CHAPTER XVIII

THE ARRIVAL AT ATHENS

    

THE destroyer reached Piraeus very early in the morning, and I obtained, after some negotiations, permission from the authorities to land my colony. I was soon convinced that I had made no mistake in undertaking this task myself. I herded my refugees temporarily in the compound of the custom-house, and immediately appointed a committee of the most capable to attend to the details of obtaining provisions, etc., and to distribute among the families the necessary sums for their daily needs from a small amount which had been provided at Smyrna for immediate necessities by the representatives of the Near East Relief. I then set about finding lodgings for my people and telegraphed to Washington an account of the situation and asked for funds. I found Piraeus, as well as Athens, already crowded to saturation with refugees from Turkey. It soon became apparent that it would be next to impossible to find lodgings for these new arrivals. After running about frantically all day, toward evening I obtained permission to make use of a large steamer that was undergoing repairs in the harbor.

My appeal to Washington for financial help brought an immediate telegraphic order for two thousand dollars, and about two weeks later, Consul Oscar Heizer arrived from Constantinople with ample funds. A small room in the basement of the American Consulate at Athens was accorded to the personnel of the Smyrna office. This was crowded all day with refugees and their innumerable relatives.

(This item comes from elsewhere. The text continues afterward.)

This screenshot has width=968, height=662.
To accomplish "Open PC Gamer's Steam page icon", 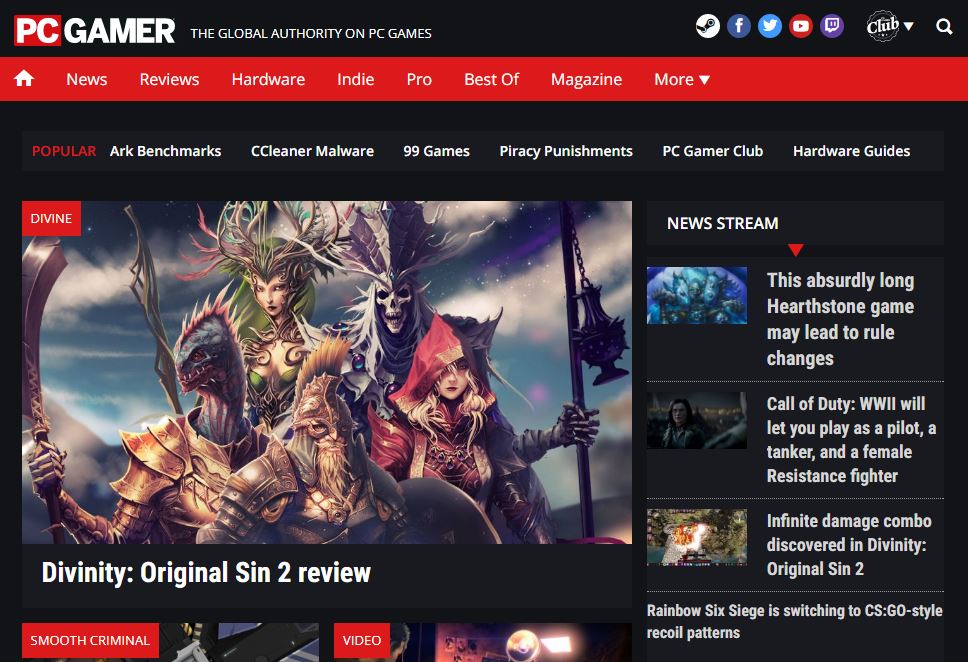I will (x=708, y=26).
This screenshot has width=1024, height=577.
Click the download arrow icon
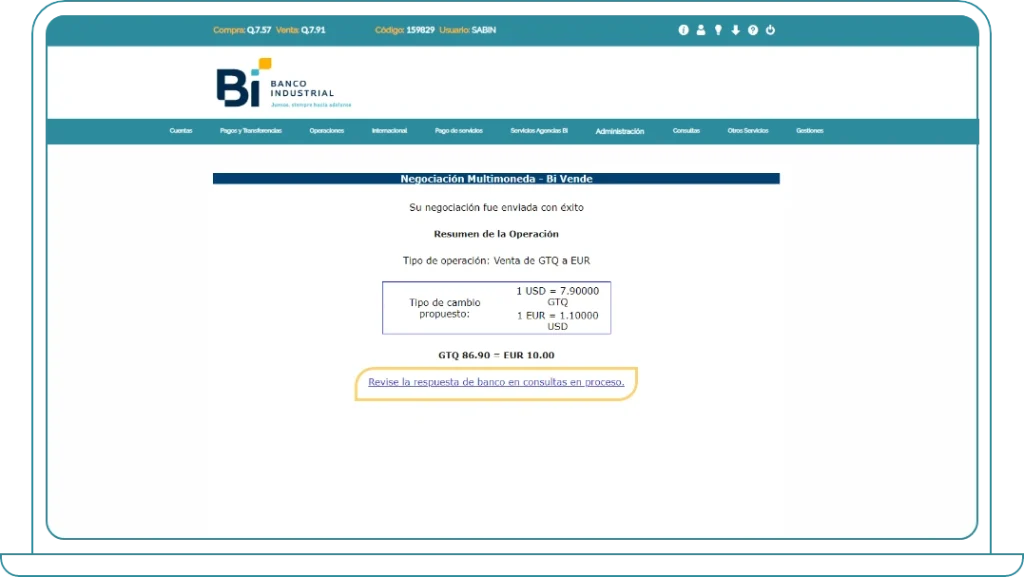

It was necessary to study carefully the case of each and determine to what extent he was entitled to relief from the American Government, a matter rendered doubly difficult by the lack of essential records. The painfulness of the task was augmented by the fact that while American citizens could be repatriated, many of those dependent on them could not be sent to the United States.

The consular officials were obliged, therefore, actually to engage in the gruesome business of tearing families apart, even to the extent of separating aged parents from children, and to act as the agents of an uncompromising system which was not rising to the emergency. A more pleasant feature of the task was that of helping in the reuniting at Athens of scattered families and in obtaining news of missing relatives. This work, begun by me, was developed into an efficient system later by the Athens Red Cross.

It was very painful to me to be thrown into daily contact with the beggared inhabitants of Asia Minor, whom I had known such a short time before as self-supporting and prosperous. I remember with peculiar distinctness the old guide of my hunting expeditions, an industrious small farmer from the village of Develikeuy. Many an unforgettable day have I spent in the pinewoods with him, shooting woodcock and hare and swapping Greek and American bunting yarns in his native tongue. The day before I left Athens, I met him wandering about the streets in a dazed condition. He told me that his beautiful and intelligent young daughter, who was soon to have been married, had disappeared; he feared that she had suffered a fate worse than death.

   Mr. Heizer, on taking over the work, asked me the peculiar feature of the job. I knew he was a very competent man, as he had done most of the work of the Constantinople Consulate for years, so I replied, “The quality most needed in this task is a human heart and not to try too much to repress its promptings.”

   From his reply I understood that he was aware of this requisite and agreed with me. I therefore left my people with him without apprehension and sailed to the United States on leave granted me by the department!